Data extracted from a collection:
++++

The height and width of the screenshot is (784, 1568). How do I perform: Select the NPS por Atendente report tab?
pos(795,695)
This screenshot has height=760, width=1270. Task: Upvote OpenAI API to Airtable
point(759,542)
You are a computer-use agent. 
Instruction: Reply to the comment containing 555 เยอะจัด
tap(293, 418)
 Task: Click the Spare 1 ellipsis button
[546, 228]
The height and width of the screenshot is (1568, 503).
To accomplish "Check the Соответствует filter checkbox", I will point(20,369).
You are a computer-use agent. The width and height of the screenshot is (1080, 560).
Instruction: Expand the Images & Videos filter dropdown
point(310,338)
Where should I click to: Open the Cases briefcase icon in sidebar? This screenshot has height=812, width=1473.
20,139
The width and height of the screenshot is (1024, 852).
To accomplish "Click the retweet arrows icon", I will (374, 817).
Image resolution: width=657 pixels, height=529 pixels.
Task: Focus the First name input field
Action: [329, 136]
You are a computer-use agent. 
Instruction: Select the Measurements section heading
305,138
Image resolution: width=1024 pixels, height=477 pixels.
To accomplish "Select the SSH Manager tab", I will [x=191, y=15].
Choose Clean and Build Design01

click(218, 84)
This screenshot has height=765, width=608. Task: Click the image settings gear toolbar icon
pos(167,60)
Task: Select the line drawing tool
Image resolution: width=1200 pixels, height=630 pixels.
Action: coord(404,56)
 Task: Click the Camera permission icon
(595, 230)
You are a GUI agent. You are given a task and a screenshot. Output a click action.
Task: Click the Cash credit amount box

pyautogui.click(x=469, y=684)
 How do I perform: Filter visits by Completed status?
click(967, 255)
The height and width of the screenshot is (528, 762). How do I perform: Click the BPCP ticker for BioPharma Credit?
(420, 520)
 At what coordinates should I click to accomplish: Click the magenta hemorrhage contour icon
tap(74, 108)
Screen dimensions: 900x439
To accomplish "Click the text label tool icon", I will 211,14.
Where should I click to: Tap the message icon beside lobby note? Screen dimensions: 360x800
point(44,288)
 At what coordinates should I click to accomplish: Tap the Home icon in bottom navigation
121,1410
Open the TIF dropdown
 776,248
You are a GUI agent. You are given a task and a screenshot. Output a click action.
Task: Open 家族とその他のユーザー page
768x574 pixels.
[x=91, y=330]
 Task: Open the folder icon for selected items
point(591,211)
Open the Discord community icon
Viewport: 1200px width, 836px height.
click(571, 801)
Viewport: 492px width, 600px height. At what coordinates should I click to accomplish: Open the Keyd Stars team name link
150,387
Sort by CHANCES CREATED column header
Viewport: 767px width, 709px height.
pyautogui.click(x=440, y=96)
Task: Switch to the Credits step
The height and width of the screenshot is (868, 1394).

++++

**EXERCISE AIM**
An exact reproduction of the data is required. Leave nothing out.

**SOLUTION TO THE EXERCISE**
The height and width of the screenshot is (784, 1568). How do I perform: Select the NPS por Atendente report tab?
pos(795,695)
This screenshot has height=760, width=1270. Task: Upvote OpenAI API to Airtable
point(759,542)
You are a computer-use agent. 
Instruction: Reply to the comment containing 555 เยอะจัด
tap(293, 418)
 Task: Click the Spare 1 ellipsis button
[546, 228]
The height and width of the screenshot is (1568, 503).
To accomplish "Check the Соответствует filter checkbox", I will point(20,369).
You are a computer-use agent. The width and height of the screenshot is (1080, 560).
Instruction: Expand the Images & Videos filter dropdown
point(310,338)
Where should I click to: Open the Cases briefcase icon in sidebar? This screenshot has height=812, width=1473.
20,139
The width and height of the screenshot is (1024, 852).
To accomplish "Click the retweet arrows icon", I will (374, 817).
Image resolution: width=657 pixels, height=529 pixels.
Task: Focus the First name input field
Action: [329, 136]
You are a computer-use agent. 
Instruction: Select the Measurements section heading
305,138
Image resolution: width=1024 pixels, height=477 pixels.
To accomplish "Select the SSH Manager tab", I will [x=191, y=15].
Choose Clean and Build Design01

click(218, 84)
This screenshot has height=765, width=608. Task: Click the image settings gear toolbar icon
pos(167,60)
Task: Select the line drawing tool
Image resolution: width=1200 pixels, height=630 pixels.
Action: coord(404,56)
 Task: Click the Camera permission icon
(595, 230)
You are a GUI agent. You are given a task and a screenshot. Output a click action.
Task: Click the Cash credit amount box

pyautogui.click(x=469, y=684)
 How do I perform: Filter visits by Completed status?
click(967, 255)
The height and width of the screenshot is (528, 762). How do I perform: Click the BPCP ticker for BioPharma Credit?
(420, 520)
 At what coordinates should I click to accomplish: Click the magenta hemorrhage contour icon
tap(74, 108)
Screen dimensions: 900x439
To accomplish "Click the text label tool icon", I will 211,14.
Where should I click to: Tap the message icon beside lobby note? Screen dimensions: 360x800
point(44,288)
 At what coordinates should I click to accomplish: Tap the Home icon in bottom navigation
121,1410
Open the TIF dropdown
 776,248
You are a GUI agent. You are given a task and a screenshot. Output a click action.
Task: Open 家族とその他のユーザー page
768x574 pixels.
[x=91, y=330]
 Task: Open the folder icon for selected items
point(591,211)
Open the Discord community icon
Viewport: 1200px width, 836px height.
click(571, 801)
Viewport: 492px width, 600px height. At what coordinates should I click to accomplish: Open the Keyd Stars team name link
150,387
Sort by CHANCES CREATED column header
Viewport: 767px width, 709px height.
pyautogui.click(x=440, y=96)
Task: Switch to the Credits step
The height and width of the screenshot is (868, 1394).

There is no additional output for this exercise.